Setelah bermenit-menit berada di posisi yang sama, Jonathan akhirnya mengeluarkan ponsel dari kantong celananya. Benda pipih itu ia biarkan mati sejak sore tadi. Lalu, ia memutuskan untuk menyalakan ponselnya. Tepat ketika layarnya menyala terang, ada satu pesan masuk dari Abimanyu.
[Sorry gue lancang. Tapi nyokap lo sekarang ada di rumah gue. Dia aman.]
Jonathan menutup matanya, dan meraup oksigen sebanyak-banyaknya. Ia mengisi setiap sudut paru-parunya dan mencoba untuk menetralkan napasnya. Tangannya yang tadi gemetar berangsur membaik. Malam ini ia bisa bernapas lega.
Ia mendapati dirinya masih meringkuk di lantai dapur, ketika suara adzan subuh mulai menggema dari masjid kecil dua blok dari rumahnya. Udara yang masuk dari celah jendela terasa lebih dingin dari biasanya. Di sekelilingnya, sisa kekacauan kemarin masih sama persis.
Dengan gerak lambat, ia berdiri dan berjalan menuju kamarnya. Jonathan membuka lemari, dan mulai memasukkan beberapa baju ke dalam ranselnya.
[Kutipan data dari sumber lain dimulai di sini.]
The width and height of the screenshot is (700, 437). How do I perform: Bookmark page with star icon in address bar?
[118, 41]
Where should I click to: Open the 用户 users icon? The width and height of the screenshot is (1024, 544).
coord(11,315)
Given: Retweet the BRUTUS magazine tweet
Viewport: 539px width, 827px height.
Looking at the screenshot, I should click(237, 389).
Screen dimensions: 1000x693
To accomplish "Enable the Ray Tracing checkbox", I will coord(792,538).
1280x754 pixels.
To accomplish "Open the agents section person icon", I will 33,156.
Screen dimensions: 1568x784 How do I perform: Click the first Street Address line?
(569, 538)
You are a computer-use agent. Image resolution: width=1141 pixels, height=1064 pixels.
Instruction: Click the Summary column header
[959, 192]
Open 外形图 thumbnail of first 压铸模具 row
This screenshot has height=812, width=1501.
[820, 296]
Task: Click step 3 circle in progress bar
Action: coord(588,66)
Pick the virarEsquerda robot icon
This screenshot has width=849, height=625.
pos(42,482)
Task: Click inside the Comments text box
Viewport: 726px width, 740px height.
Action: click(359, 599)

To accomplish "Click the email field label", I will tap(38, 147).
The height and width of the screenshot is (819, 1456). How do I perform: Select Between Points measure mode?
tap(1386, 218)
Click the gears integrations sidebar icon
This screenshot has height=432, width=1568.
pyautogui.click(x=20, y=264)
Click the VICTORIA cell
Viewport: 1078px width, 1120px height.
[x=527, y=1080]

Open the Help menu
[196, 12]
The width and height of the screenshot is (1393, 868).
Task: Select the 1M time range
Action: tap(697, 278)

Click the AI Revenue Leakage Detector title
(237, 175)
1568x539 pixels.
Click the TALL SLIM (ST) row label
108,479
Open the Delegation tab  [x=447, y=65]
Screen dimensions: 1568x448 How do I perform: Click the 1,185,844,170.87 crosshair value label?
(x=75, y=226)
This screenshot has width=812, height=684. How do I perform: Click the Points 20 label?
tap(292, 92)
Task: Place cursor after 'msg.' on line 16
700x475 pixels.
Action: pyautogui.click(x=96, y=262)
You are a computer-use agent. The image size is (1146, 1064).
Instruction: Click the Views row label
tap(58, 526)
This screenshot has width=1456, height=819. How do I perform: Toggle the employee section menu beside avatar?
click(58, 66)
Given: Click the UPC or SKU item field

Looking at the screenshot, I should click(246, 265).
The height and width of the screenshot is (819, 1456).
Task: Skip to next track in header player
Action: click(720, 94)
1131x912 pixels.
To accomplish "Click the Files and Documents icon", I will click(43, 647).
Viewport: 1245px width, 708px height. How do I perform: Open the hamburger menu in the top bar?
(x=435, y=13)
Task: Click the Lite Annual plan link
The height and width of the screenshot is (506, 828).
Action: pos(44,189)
Di sudut lemari, Jonathan menemukan foto keluarganya. Ketika mengambil foto itu, ia masih duduk di bangku SMP. Ia tersenyum manis di tengah ayah dan ibunya. Senyum manis yang tidak pernah berarti apa-apa.
Ia menatap foto itu cukup lama, sebelum akhirnya kembali membiarkan foto itu teronggok di sudut lemari. Lalu, ia menutup resleting ranselnya, dan keluar dari rumah itu dengan derap langkah yang begitu pasti.
Pada akhirnya, ia meninggalkan rumah masa kecilnya.
Rumah yang tidak pernah memberikan rasa aman dan nyaman untuknya.
Jonathan tahu, memulai kehidupan yang baru tidak akan menjanjikannya sebuah ketenangan. Namun, setidaknya ia tidak lagi memilih untuk diam.